Here we discussing a critical vulnerability in an Apache code library called Log4j. Indexed as CVE-2021-44228, the flaw is a remote code execution (RCE) vulnerability that allows an attacker to run code of their choice on an affected server. It is affected on majority of Cpanel servers. If you are using the cPanel Solr plugin then you need to uninstall it for the moment as it is potentially vulnerable.
As it cause major issues in future we can follow the below mentioned steps to identify whether it is present on the server or not.
->Login to server and from terminal run below command
rpm -q –changelog cpanel-dovecot-solr | grep -B1 CPANEL-39455
This will give result if it is present. Like below mentioned result will give if this issue have in the server.
*****************************************************************
Code:
# rpm -q –changelog cpanel-dovecot-solr | grep -B1 CPANEL-39455
* Fri Dec 10 2021 Tim Mullin <tim@cpanel.net> – 8.8.2-4.cp1180
– CPANEL-39455: Add mitigation for CVE-2021-44228
******************************************************************
As a preliminary fix we can follow below mentioned fixes in the Cpanel server.

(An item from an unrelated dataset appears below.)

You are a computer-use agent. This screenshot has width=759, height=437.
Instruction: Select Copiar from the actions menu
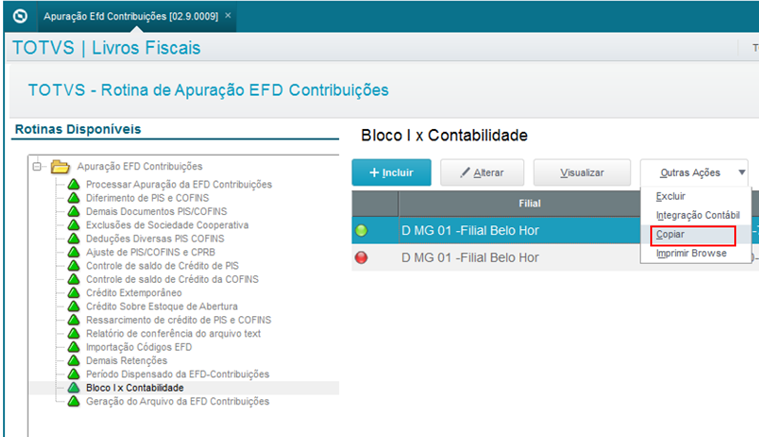click(671, 235)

1. We can update Cpanel using upcp to update it.
/scripts/upcp
2. Alternatively you could update just the cpanel-dovecot-solr RPM via YUM as the root user with the following command:
yum update cpanel-dovecot-solr
The cPanel Solr plugin is the only software provided and supported by cPanel that contains log4j.
If cpanel-dovecot-solr this is not in the server then it will be fine.log4j CVE-2021-44228log4j CVE-2021-44228
No other cPanel-provided packages are affected by this vulnerability and if cpanel-dovecot-solr is not installed there are no further steps needed.